**Problem to work on:**
Copy out exactly the lines from the one containing "You are a GUI" to the last line of the records below, both included, and leave out any pictures.

**Source material:**
+ + +

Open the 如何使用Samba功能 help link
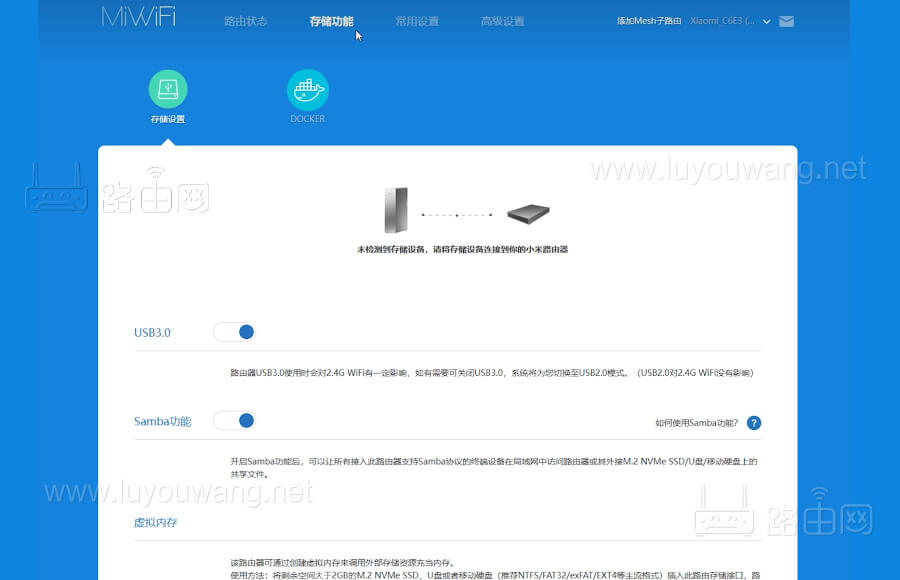The height and width of the screenshot is (580, 900). pyautogui.click(x=697, y=422)
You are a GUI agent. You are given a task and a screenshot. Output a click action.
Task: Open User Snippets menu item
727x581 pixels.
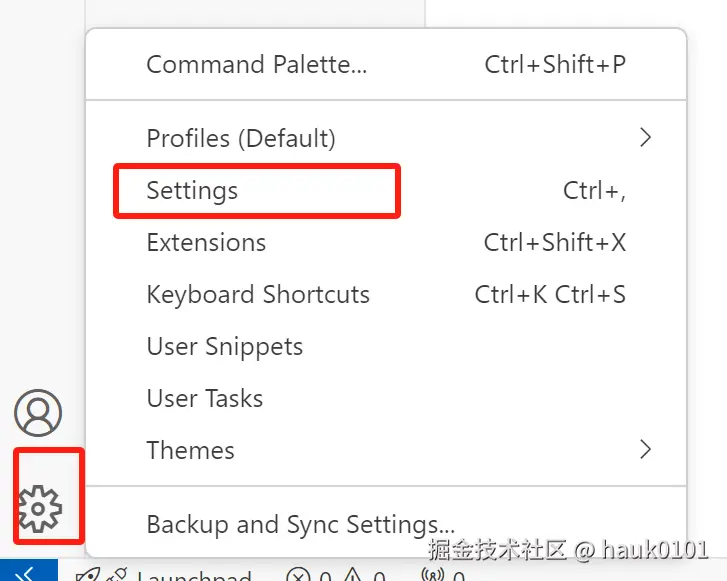[x=225, y=346]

+ + +

**Solved exercise:**
You are a GUI agent. You are given a task and a screenshot. Output a click action.
Task: Open User Snippets menu item
727x581 pixels.
[x=225, y=346]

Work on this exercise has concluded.